The report perused by the three-judge bench, which also comprised Justices P Sathasivam and J M Panchal, was referred to the Madras high court and Tamil Nadu government for taking appropriate action including setting up of a judicial inquiry under the commission of Inqiry Act.
Justice Srikrishna, who expressed his unwillingness to continue with further inquiry, said "unless a detailed inquiry is made into the role played by each of the lawyers in the rioting mob as well as each of the constables and or officers of the police force, it will be difficult to pin-point the responsibility on the individuals".
Justice Srikrishna went into the background of the strike called in protest by lawyers to the Sri Lankan government's policy against the banned outfit and termed the soft-pedalling policy of the acting chief justice as "unfortunate".
Some of the lawyers "sympathised" with the cause of the Liberation Tigers of Tamil Eelam. "It is most unfortunate that the soft policy adopted by the acting chief justice of the high court and its administration sent out clearly wrong message that encouraged and emboldened the lawyers into becoming law breakers," the report said.
The lawyers behaved as "hooligans" and "miscreants" but the police, which was justified quelling the unruly and rioting mob of lawyers by use of force, went "much beyond what was permissible use of force," said the report prepared after examining written representations and CDs on the incident.
"The lawyers appear to have been encouraged by the wrong signals sent out and seemed to think that they could do anything and get away within the court premises. Regretfully, far from being the upholders of the rule of law, the lawyers seem to have behaved as hooligans and miscreants," the report elaborated.
"The incidents that transpired over a last month or so make it clear that the lawyers seemed to be under the impression that, because they are officers of the court, they are immune from the process of law and that they could get away with any unlawful act without being answerable to the law enforcing agency," the report said.

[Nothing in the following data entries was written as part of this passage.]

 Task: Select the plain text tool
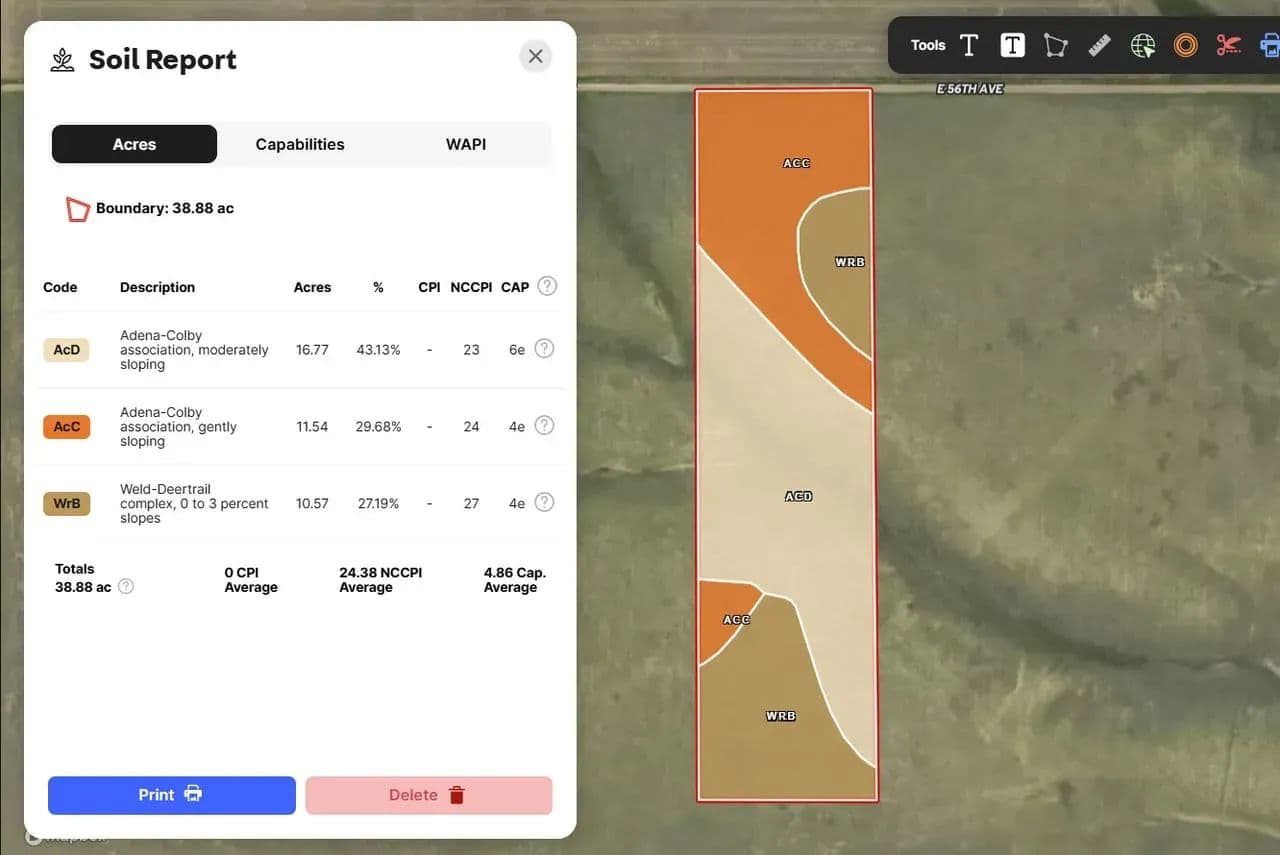pyautogui.click(x=968, y=45)
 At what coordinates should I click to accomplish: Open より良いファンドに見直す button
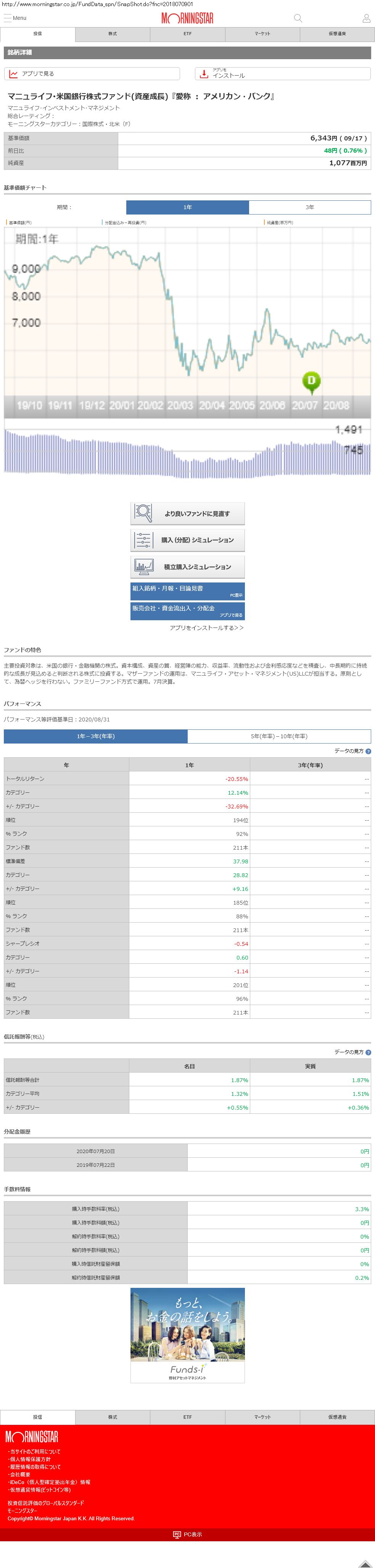pos(188,514)
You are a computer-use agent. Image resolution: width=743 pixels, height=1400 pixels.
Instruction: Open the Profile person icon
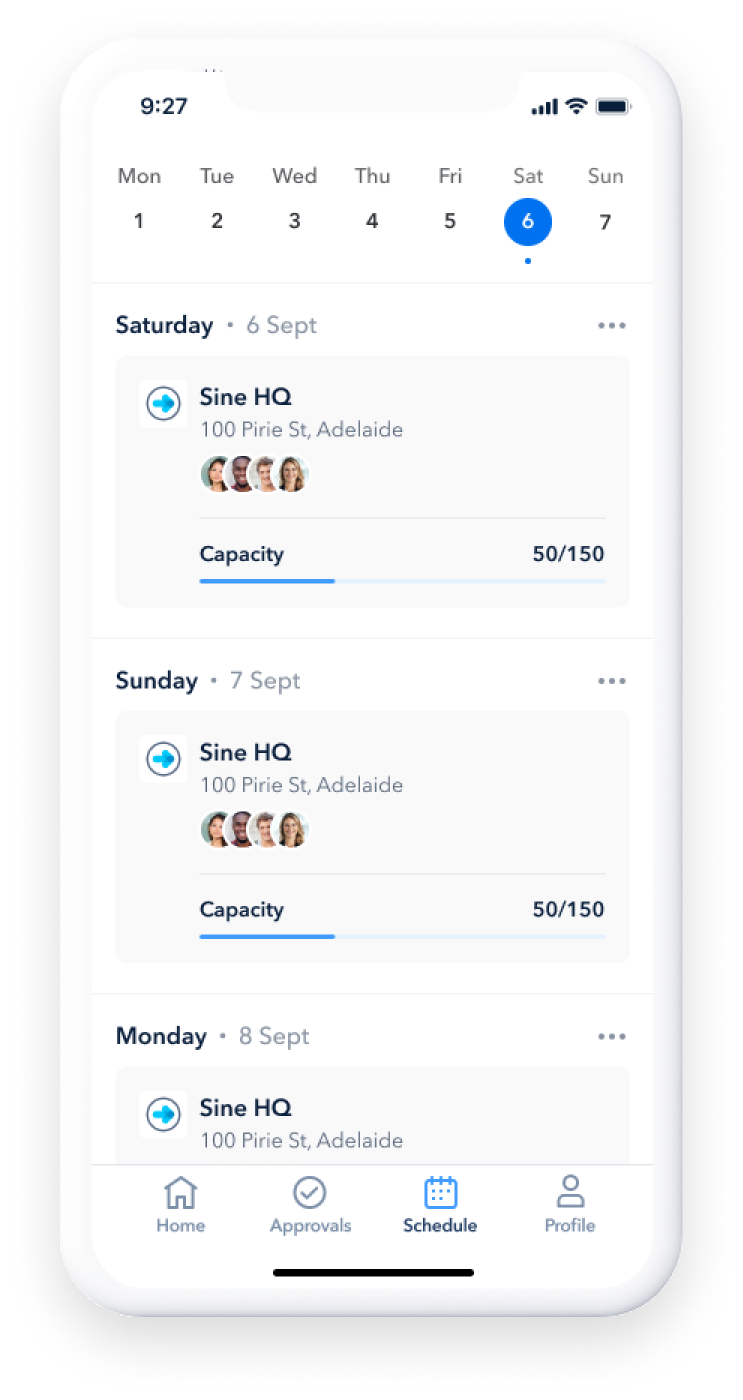click(570, 1192)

Justice Srikrishna, who gave clean chit to the Chennai police commissioner on the issue of police excesses, said "as far as commissioner of police is concerned, I do not think that any blame can be laid at his door".
Further, the retired judge also did not specifically named the police officers, who were responsible for the use of excess force on the lawyers indulging in stone throwing and putting on fire the police station inside the high court area.
"There is no material suggesting that any of the officers had directed or ordered the policemen to behave in the atrocious manner in which they behaved," the report said.
"In my view, the circumstances facing the police on the fateful day on February 19, without doubt, justified quelling the unruly and rioting mob of lawyers by use of force, but the police went much beyond what was permissible use of force," it said.
"They indulged in wanton lathi blows to lawyers, who were not even resisting or being violent, wanton destruction of property, both inside the compound as well as the court premises and in then chambers of lawyers inside and outside the court complex," the report added.